The first of these were valuable not only as all the ballads of Europe were valuable, not merely because of the diametrical opposition of their tone and spirit to that of the “classical” poetry, but because of their remarkable differentia as ballads themselves. In the first place, they[[339]] are the only Southern ballads available,—for Italy, though not infertile in folk-song, does not appear to have had any ballads proper, and those of Modern Greece are of very doubtful earliness, and were not known till long afterwards. In the second place, the part-Oriental part-African admixture, which makes cosas de España so interesting and so powerful, appears in them to the full. And, lastly, there is a certain largeur about them—a national quality, whether excited by conflict with Charlemagne or by conflict with the Moors, which is lacking in all other ballads known at least to the present writer. Even the split between North and South Britain is a case of mere family misunderstanding, compared with the secular stand of the great Peninsula, at bay against Christian invaders from the North and Paynim foes in the household. And it is not unnoteworthy that, with the exception of Chevy Chase, not one of the very best of ballads in English is inspired by the quarrel of Englishman and Scot.

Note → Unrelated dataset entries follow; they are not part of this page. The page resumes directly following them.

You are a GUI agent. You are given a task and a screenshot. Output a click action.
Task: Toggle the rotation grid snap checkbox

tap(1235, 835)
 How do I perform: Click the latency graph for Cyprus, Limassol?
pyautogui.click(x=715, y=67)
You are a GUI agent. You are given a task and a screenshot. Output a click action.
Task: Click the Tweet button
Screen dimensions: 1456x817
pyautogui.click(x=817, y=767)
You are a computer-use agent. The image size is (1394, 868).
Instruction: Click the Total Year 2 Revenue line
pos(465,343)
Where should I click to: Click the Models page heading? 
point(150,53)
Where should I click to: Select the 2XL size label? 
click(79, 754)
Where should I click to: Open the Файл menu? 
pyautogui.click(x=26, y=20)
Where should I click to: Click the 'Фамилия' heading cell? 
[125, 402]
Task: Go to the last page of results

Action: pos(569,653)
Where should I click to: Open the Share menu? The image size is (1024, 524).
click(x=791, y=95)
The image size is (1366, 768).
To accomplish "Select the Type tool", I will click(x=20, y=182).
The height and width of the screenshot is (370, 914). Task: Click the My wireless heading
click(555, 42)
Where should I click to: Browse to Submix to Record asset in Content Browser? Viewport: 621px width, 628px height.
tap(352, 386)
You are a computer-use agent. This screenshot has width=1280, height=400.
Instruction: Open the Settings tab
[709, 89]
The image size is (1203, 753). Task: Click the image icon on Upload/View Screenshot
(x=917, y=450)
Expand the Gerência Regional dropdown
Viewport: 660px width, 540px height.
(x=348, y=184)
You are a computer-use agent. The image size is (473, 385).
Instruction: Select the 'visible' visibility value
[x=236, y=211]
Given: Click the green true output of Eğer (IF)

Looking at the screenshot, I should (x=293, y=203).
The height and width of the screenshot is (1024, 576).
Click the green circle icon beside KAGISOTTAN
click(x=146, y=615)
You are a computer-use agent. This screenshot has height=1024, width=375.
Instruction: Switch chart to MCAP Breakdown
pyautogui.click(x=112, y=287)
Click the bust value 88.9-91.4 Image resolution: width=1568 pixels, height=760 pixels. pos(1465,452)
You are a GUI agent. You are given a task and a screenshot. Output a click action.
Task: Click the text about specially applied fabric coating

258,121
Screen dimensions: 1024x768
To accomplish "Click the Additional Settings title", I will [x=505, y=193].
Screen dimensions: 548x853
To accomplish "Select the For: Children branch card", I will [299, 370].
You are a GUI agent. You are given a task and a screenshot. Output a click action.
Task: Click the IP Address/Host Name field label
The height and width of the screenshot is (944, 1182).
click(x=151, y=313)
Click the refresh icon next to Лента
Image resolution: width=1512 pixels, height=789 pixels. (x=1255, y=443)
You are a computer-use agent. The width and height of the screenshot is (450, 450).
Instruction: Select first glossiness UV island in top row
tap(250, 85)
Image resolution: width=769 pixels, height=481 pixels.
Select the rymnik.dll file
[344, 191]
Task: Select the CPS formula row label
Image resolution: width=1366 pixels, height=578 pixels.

The influence of the Spanish drama and of the more or less conscious fight waged in Spain itself over its principles had also, especially in Germany, great play, and should have had greater. It reached a climax no doubt in the somewhat capricious and ill-informed, the certainly intemperate, will-worship of the Schlegels, which we have not yet discussed: but as we have seen, Lessing was aware of it, and there is no doubt that it had great effect on at least the “Sturmers-and-Drangers.” It ought, we say, probably to have had much more influence than it actually exercised; but with the decay of Spanish political power the study of the Spanish language had been steadily going out in Europe, never, as yet, to revive. The valuable and interesting Spanish critical discussions on the subject were almost unknown; and the theatre itself was never thoroughly studied, till the investigations of Schack, a German, and Ticknor, an American, in the middle of the nineteenth century. Yet it is not necessary to spend many words on showing the immense germinal and alterative power which this study had, and in particular the value which it possessed as seconding the influence of the English drama, with just sufficient difference to make the seconding a real reinforcement, and not a mere repetition of attack by the same troops. The obsession of the sealed pattern, the illusion of the undeviating rule, might in a Frenchman (for strongest instance) survive the reading, or at least the hearing, of the “barbarian” Shakespeare: but it must have been seriously shaken by such writers of a “polished” nation as Tirso, and Lope, and Calderon, not to speak of minors like Alarcon and Rojas.